Exercise set:
a - In the passage on the hydrogen atom's angular momentum, what name is given to the mixing of orbitals of the same symmetry along the direction of an applied electric field?
b - Please pick up the passage on the hydrogen atom's angular momentum after its final sentence and continue writing it.

Orbital angular momentum of the hydrogen atom

In hydrogenlike atoms degeneracy implies that the angular momentum is non-zero. If the quantum numbers \(l\) and \(m\) are known, it is possible to calculate \(L^2\) and \(L_z\) directly based on Eqs. (\ref{eq9.161}) and (\ref{eq9.163}):

\[{L^2 = l(l+1)\hbar^2\textnormal{ (or formally }L = \sqrt{l(l+1)}\hbar\textnormal{)}}\]

\[{L_z = m\hbar\textnormal{ where }m = -l,...,0,...,+l}\]

Without external electric or magnetic fields and electron spin, the energy of hydrogen atom is independent of quantum number \(m\). The Lorentz force law (see your physics course lecture notes) gives the interaction of a charged particle with an electromagnetic field (for a classical particle):

\[{\vec{F} = q\left( \vec{E} + \vec{v}\times \vec{B}\right)}\]

where vector \(\vec{F}\) is the force experienced by the charged particle, \(q\) is the particle charge, \(\vec{E}\) is the electric field vector, \(\vec{v}\) is the particle velocity vector and \(\vec{B}\) is the magnetic field vector. Even though the above expression strictly applies to the classical case, it suggests that the presence of external magnetic or electric fields should somehow affect the electron orbit in hydrogenlike atoms.

\underline{The effect of electric field.} The effect of electric field is to mix the orbitals of the same symmetry along the direction of the applied field. This is called the Stark effect. By assuming that the electric field is time-independent, the quantum mechanical operator is proportional to position vector \(\vec{r}\) that is in the direction of the applied field. Thus the Hamiltonian, including the hydrogenlike atomic part and the external field, is (direction chosen along the \(z\)-axis below):

\[{\hat{H}_{tot} = \hat{H}_{atom} + e\epsilon \hat{z}\textnormal{ (the general form: }e\vec{\epsilon}\cdot\vec{r}\textnormal{)}}\]

where \(\epsilon\) is the electric field strength (N C\(^{-1}\) or V m\(^{-1}\)) and \(e\) is the electron charge. Consider, for example, \(2s\) and three degenerate \(2p\) orbitals. The \(p_x\) and \(p_y\) orbitals are unaffected by the field but the \(2s\) and \(2p_z\) orbitals are mixed by the field:

The low energy state has the electron wavefunction distorted towards the positively charged pole above.

Supplied information:
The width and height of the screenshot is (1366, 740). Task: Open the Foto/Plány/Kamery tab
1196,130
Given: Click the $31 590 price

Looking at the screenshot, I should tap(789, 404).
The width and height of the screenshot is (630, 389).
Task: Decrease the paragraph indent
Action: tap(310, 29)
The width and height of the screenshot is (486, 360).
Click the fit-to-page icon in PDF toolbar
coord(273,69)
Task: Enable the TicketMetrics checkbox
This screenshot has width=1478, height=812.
---
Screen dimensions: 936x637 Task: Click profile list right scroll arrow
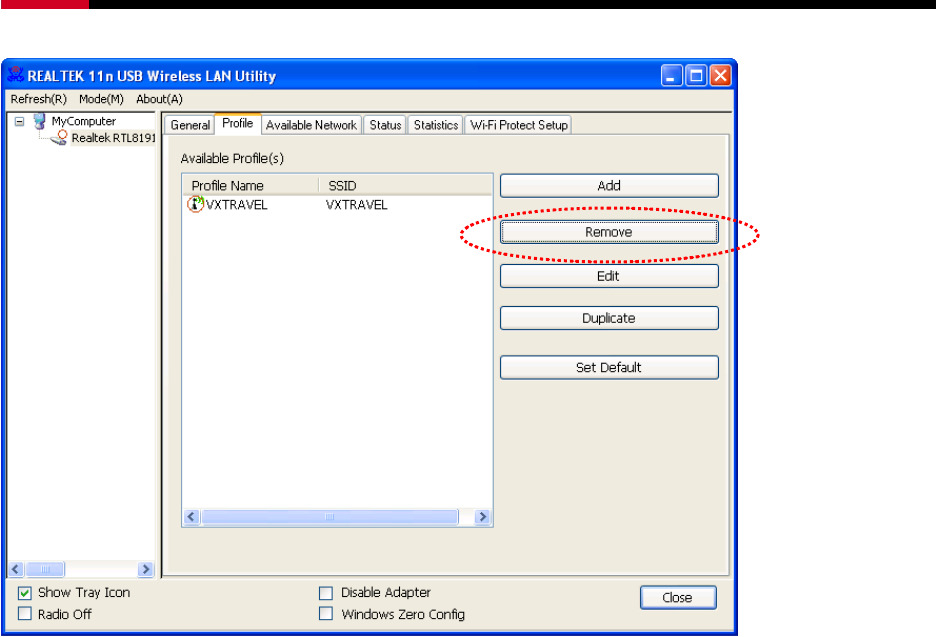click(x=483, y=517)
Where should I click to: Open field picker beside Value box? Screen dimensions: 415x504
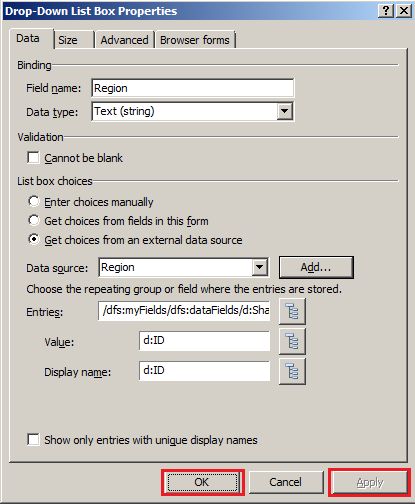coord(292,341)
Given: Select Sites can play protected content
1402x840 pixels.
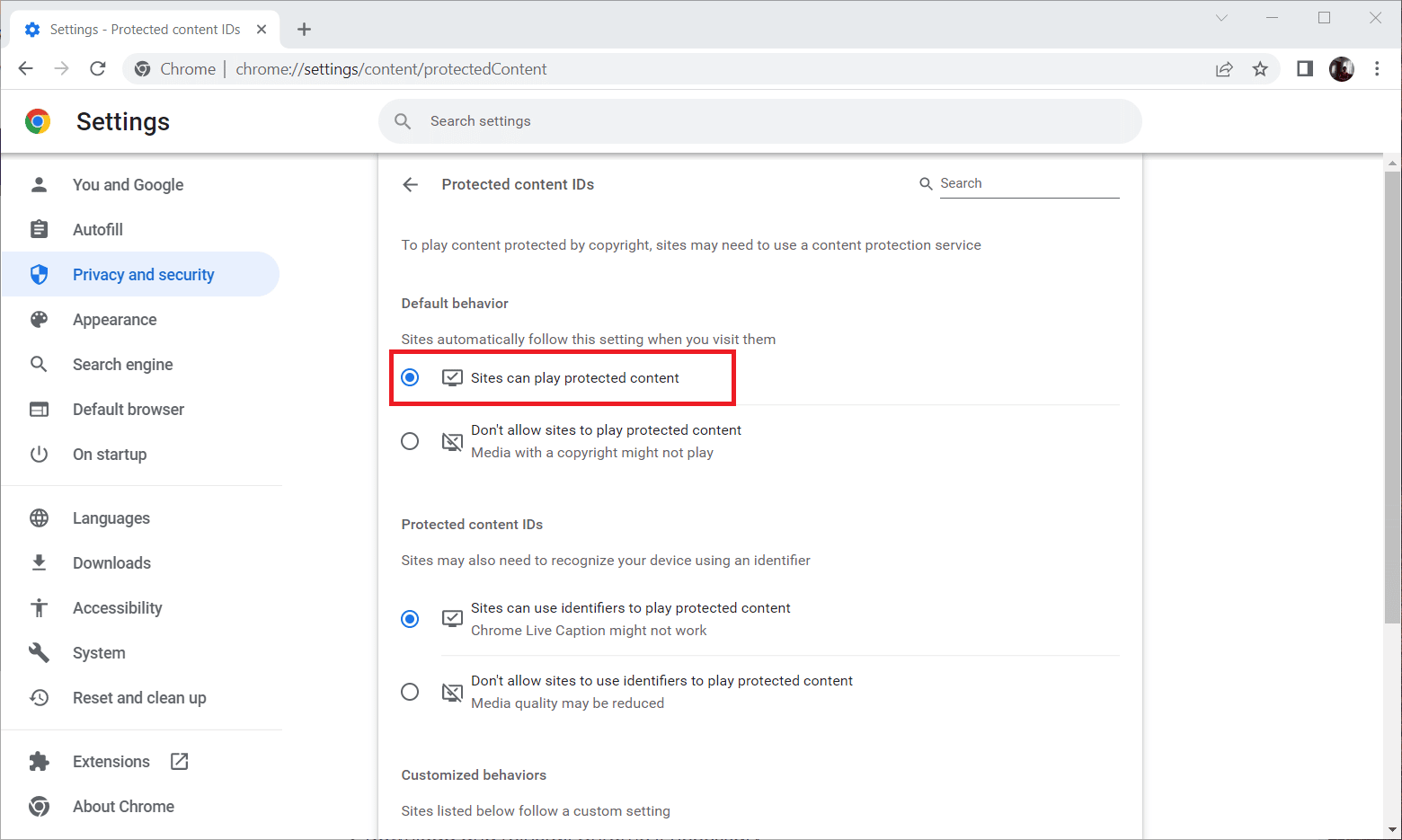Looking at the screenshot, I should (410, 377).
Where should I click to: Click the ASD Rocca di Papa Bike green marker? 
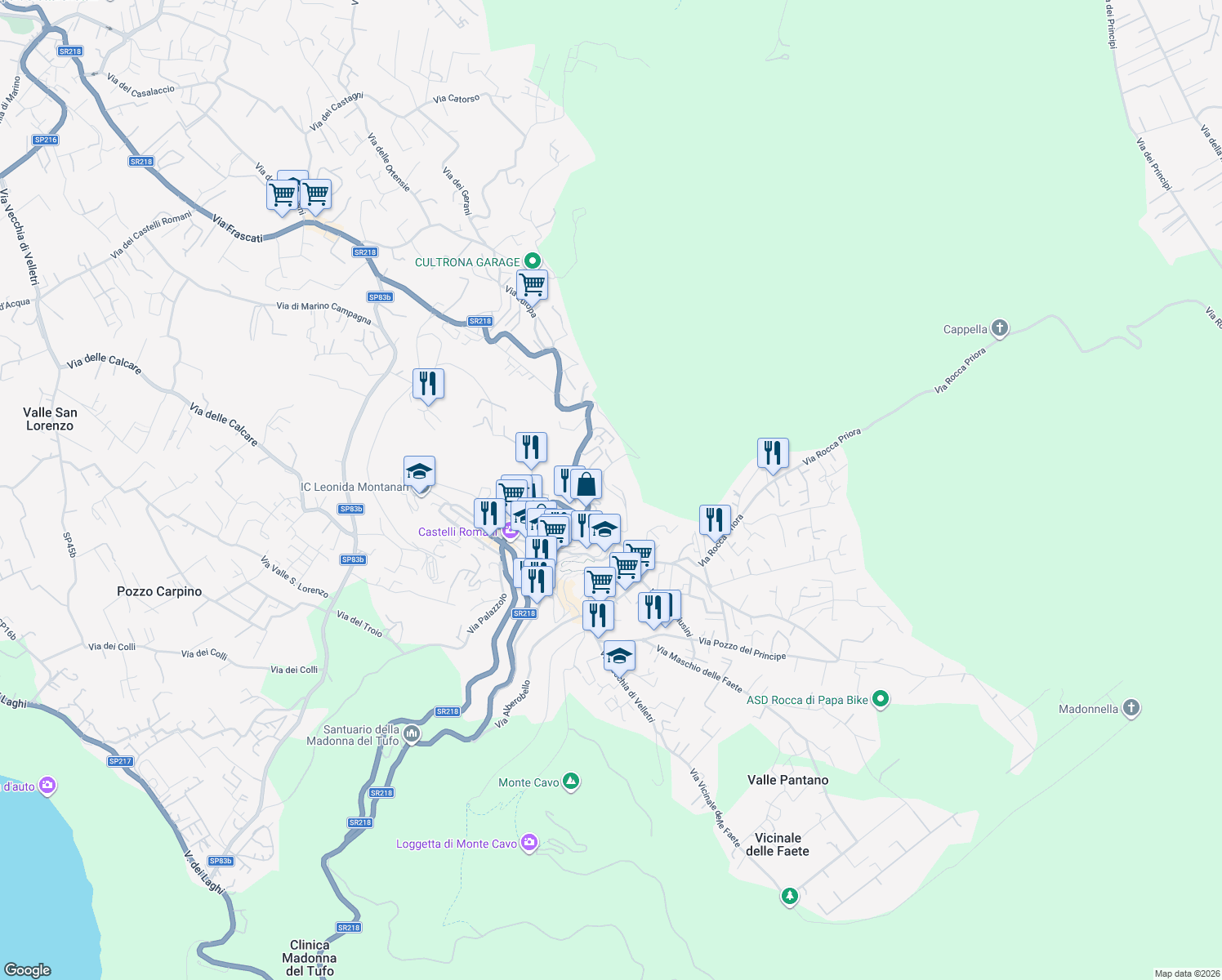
==
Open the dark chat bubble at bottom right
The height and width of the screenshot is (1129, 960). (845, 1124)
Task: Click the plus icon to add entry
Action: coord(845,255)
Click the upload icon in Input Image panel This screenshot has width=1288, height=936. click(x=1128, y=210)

Expected results:
a - The Stark effect.

b -
Because \(2p_x\) and \(2p_y\) are not affected by the field, this means that the degeneracy of the \(2p\) orbitals is broken. Also \(2s\) and \(2p_z\) are no longer pure states and experience shift in energy. This shift can be observed by spectroscopic measurements.

The effect of magnetic field.

A moving charge will also interact with an external magnetic field. When an electron is in a state with \(l > 0\), it can be thought to be in quantum mechanical circular motion around the nucleus and generate its own magnetic field. Note that this motion is not classical but here we are just trying to obtain a wire frame model based on classical interpretation. The electron has now a magnetic moment given by (see your physics lecture notes):

\[{\vec{\mu} = \gamma_e\vec{L}}\]

where \(\gamma_e\) is the magnetogyric ratio of the electron (\(-\frac{e}{2m_e}\)). We choose the external magnetic field to lie along the \(z\)-axis and therefore it is important to consider the \(z\) component of \(\vec{\mu}\):

\[{\mu_z = -\left(\frac{e}{2m_e}\right)L_z = -\left(\frac{e\hbar}{2m_e}\right)m \equiv -\mu_B m}\]

where \(\mu_B\) is the Bohr magneton as defined above. The interaction between a magnetic moment and an external magnetic field is given by (classical expression):

\[{E = -\vec{\mu}\cdot\vec{B} = -|\vec{\mu}||\vec{B}|\cos(\alpha)}\]

where \(\alpha\) is the angle between the two magnetic field vectors. This gives the energy for a bar magnet in presence of an external magnetic field:

In quantum mechanics, a magnetic moment (here corresponding to a \(p\)-electron) may only take specific orientations. In classical mechanics any orientation is allowed. When the external magnetic field is oriented along \(z\)-axis, Eq. (\ref{eq10.40}) reads:

\[{E = -\mu_z B = \frac{eB}{2m_e}L_z}\]

where the \(z\)-axis is often called the \underline{quantization axis}. The eigenvalues of \(\hat{L}_z\) essentially give the possible orientations of the magnetic moment with respect to the external field. For example, consider an electron on \(2p\) orbital in a hydrogenlike atom. The electron may reside on any of \(2p_{+1}\), \(2p_0\) or \(2p_{-1}\) orbitals (degenerate without the field). For these orbitals \(L_z\) may take the following values (\(+\hbar, 0, -\hbar\)):

\[{\hat{L}_z|p_{+1}\rangle = +1\times\hbar|p_{+1}\rangle\textnormal{, }\hat{L}_z|p_0\rangle = 0\times\hbar|p_{0}\rangle\textnormal{, }\hat{L}_z|p_{-1}\rangle = -1\times\hbar|p_{-1}\rangle}\]

The relative orientations with respect to the external magnetic field are shown on the left side of the figure.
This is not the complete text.